Situazione attuale e sintomi
- Dispnea che peggiora (difficoltà a respirare)
- Ortopnea (difficoltà a respirare quando si è sdraiati)
- Gonfiore alle gambe e aumento di peso di circa 10 kg
- Pressione arteriosa nella norma (130/80 mmHg)
La terapia di base comprende diversi farmaci per il cuore e la pressione, oltre a un anticoagulante per prevenire coaguli.
Esami e valutazioni
- Esami del sangue mostrano valori nella norma per la maggior parte, ma con BNP molto alto, indicativo di stress cardiaco.
- Radiografia del torace e elettrocardiogramma mostrano la situazione del cuore e il ritmo irregolare.

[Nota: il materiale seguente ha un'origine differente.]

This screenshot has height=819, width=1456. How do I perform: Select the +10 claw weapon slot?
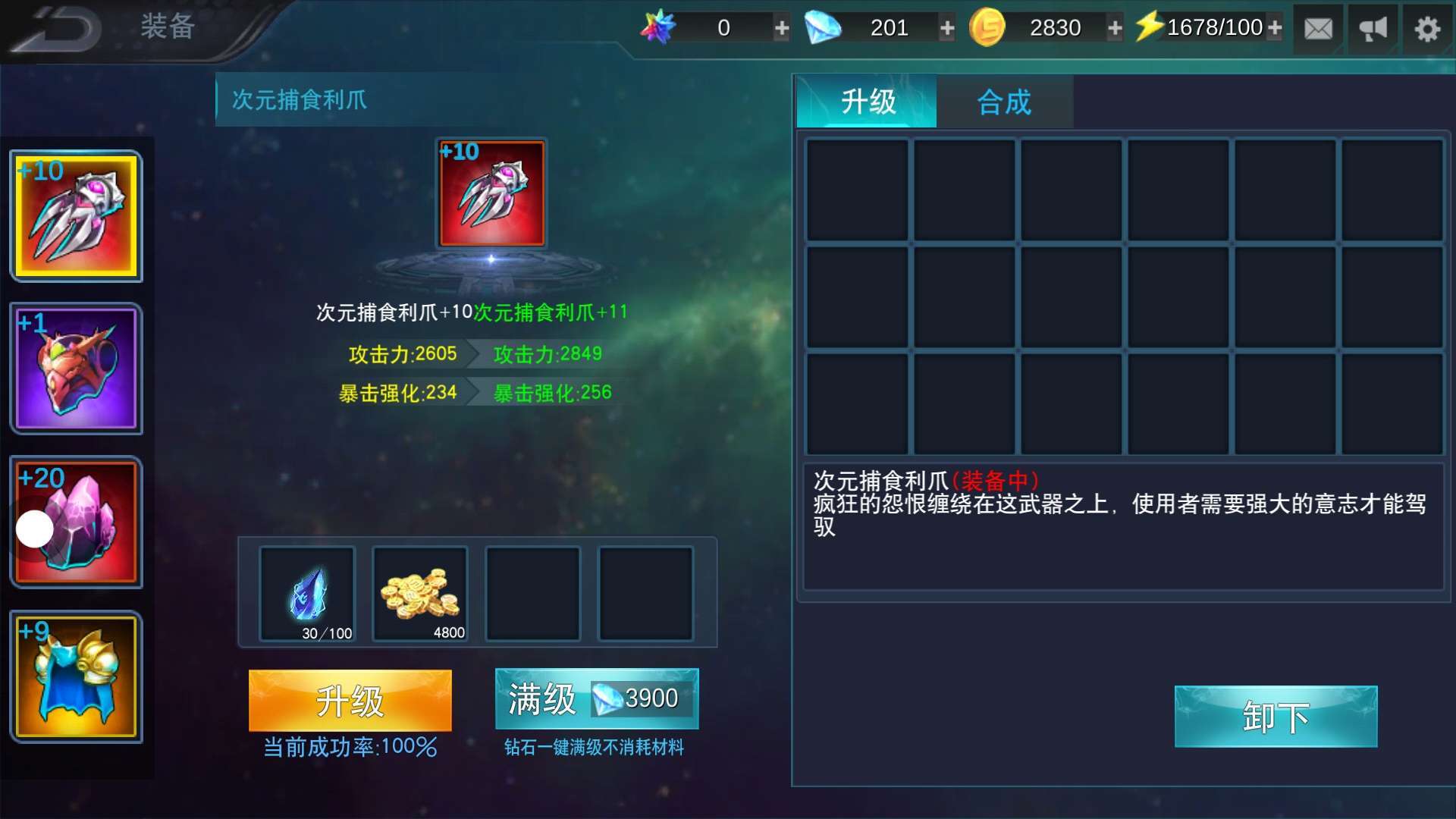click(x=76, y=216)
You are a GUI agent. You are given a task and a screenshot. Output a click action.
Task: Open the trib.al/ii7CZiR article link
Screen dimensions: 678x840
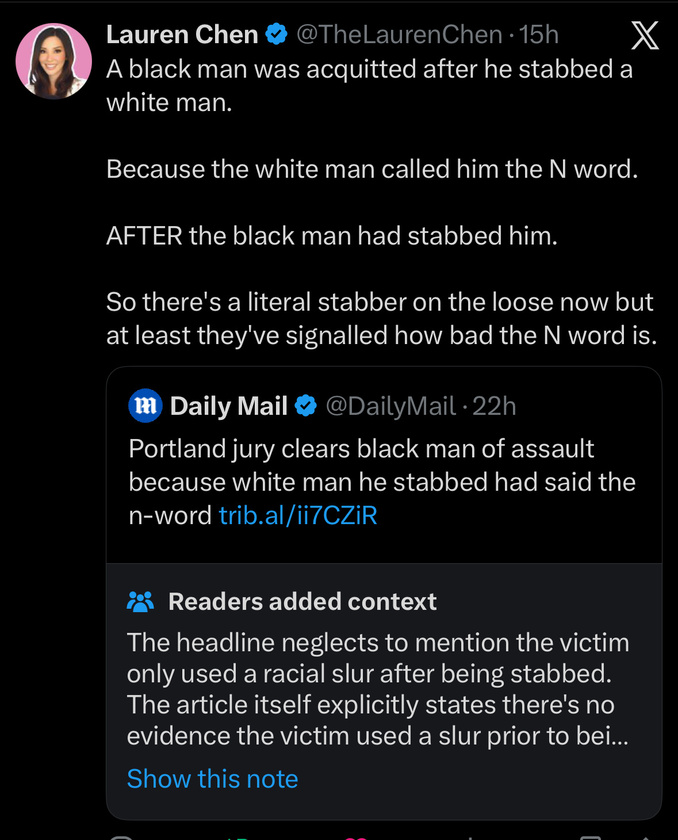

- L'ecocardiogramma conferma una dilatazione importante del ventricolo sinistro con funzione ridotta (frazione di eiezione intorno al 24-30%) e insufficienza valvolare moderata.
- Test da sforzo indica una ridotta capacità funzionale del cuore.
Gestione acuta
Il trattamento iniziale prevede l'uso di diuretici ad alta dose per via endovenosa per ridurre i liquidi in eccesso. È importante mantenere la terapia con beta-bloccanti, che aiutano a migliorare la funzione cardiaca e la prognosi, a meno che non ci sia uno shock cardiogeno (condizione grave in cui il cuore non pompa abbastanza sangue).
Non sono indicati inotropi (farmaci che aumentano la forza di contrazione del cuore) in assenza di segni di shock.
Passi successivi nella terapia
Data la situazione, è consigliabile considerare l'impianto di un dispositivo chiamato CRT-D (terapia di resincronizzazione cardiaca con defibrillatore). Questo dispositivo aiuta a coordinare meglio il battito del cuore e protegge da aritmie pericolose che possono causare morte improvvisa.
La presenza di un blocco di branca sinistra e un QRS allargato indica che il cuore non si contrae in modo sincronizzato, e la terapia di resincronizzazione può migliorare la funzione cardiaca e i sintomi.
Inoltre, il defibrillatore integrato può intervenire in caso di aritmie gravi.
Altre opzioni come il trapianto cardiaco o ulteriori procedure per ripristinare un ritmo cardiaco normale sono considerate solo dopo aver tentato la terapia di resincronizzazione.
In conclusione
In questo caso complesso di scompenso cardiaco acuto con aritmia cronica, il trattamento iniziale con diuretici e il mantenimento della terapia farmacologica sono fondamentali. La terapia di resincronizzazione cardiaca con defibrillatore rappresenta un passo importante per migliorare la funzione del cuore e prevenire complicazioni gravi legate al ritmo cardiaco.